Ellen Peters, senior research scientist at Decision Research in Eugene, Oregon, says that the immediacy bias pointed out by Van Boven and his coauthors might be reflected in the way a layperson perceives risk versus an expert’s perception of it. The expert might have more information about the risk as well as more experience dealing with it and mitigating it. She adds: “As a result of having that more complete package of information, [the expert] might be experiencing less emotion than a layperson.”

Alessandro Acquisti, professor of information technology and public policy at Carnegie Mellon University, says that it is important that people, including legislators, understand how such biases work so that they do not let such phenomena irrationally influence decision making.

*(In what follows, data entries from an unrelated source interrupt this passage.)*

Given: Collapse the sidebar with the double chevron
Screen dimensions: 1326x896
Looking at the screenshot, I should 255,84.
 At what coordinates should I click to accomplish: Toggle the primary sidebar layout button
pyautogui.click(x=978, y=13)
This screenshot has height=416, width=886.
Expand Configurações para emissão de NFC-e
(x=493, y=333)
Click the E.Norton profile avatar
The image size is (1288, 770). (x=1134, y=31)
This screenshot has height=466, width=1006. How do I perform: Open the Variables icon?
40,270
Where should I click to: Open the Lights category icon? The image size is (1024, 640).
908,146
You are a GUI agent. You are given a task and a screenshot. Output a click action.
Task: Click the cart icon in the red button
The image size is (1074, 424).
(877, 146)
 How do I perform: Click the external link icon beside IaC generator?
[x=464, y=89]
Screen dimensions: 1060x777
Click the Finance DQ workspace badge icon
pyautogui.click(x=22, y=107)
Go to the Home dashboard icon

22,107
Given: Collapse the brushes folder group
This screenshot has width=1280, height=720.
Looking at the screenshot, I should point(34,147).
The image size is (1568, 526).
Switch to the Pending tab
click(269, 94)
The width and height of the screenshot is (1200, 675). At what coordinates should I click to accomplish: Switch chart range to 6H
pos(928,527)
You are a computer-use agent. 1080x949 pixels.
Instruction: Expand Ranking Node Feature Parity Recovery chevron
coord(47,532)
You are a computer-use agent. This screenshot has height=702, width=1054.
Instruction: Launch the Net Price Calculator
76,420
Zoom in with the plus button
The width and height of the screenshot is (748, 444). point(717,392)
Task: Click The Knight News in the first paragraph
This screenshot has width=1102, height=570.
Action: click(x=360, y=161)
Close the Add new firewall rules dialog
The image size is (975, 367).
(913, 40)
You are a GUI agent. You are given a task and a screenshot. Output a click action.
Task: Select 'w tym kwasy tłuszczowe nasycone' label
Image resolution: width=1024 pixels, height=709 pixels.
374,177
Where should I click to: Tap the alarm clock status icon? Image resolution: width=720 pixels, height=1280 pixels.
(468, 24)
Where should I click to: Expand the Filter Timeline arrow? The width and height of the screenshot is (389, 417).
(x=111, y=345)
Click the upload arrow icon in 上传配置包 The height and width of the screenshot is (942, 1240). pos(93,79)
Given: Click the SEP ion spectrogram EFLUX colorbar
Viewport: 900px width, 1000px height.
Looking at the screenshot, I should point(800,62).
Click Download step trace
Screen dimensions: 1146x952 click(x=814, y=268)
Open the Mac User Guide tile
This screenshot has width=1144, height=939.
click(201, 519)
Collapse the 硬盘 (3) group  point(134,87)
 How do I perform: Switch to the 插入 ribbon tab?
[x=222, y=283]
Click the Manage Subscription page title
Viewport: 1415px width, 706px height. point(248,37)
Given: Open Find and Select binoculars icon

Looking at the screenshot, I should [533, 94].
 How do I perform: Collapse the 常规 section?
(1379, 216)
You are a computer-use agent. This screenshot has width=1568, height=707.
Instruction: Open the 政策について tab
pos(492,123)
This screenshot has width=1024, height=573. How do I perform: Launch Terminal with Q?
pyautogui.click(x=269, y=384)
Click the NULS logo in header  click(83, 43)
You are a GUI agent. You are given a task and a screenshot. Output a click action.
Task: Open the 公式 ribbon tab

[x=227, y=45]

The media’s choice of what stories to cover is an obvious factor in creating an immediacy bias among the public. The media itself is not immune to such emotions, however, and may be making those choices in response to their own immediacy biases, Acquisti points out. That can lead to the echo chamber effect, where a story gets play, then gets more play because other media are responding to the earlier coverage they saw.

There are many biases that influence risk perception. Some are emotional like the immediacy bias; others include cognitive biases related to information processing, and social biases.

Van Boven’s study was coauthored by Michaela Huber of the University of Colorado and Katherine White at the University of Calgary and funded by a $250,000 grant from the National Science Foundation. It was published in the Journal of Experimental Psychology.

Van Boven is taking the work a step further and is now looking at how immediate emotions distort perceptions of human suffering and willingness to provide military or humanitarian aid. He says the researchers are finding similar patterns in that, “whatever happens to arouse immediate emotion is seen as more deserving of humanitarian and military attention.”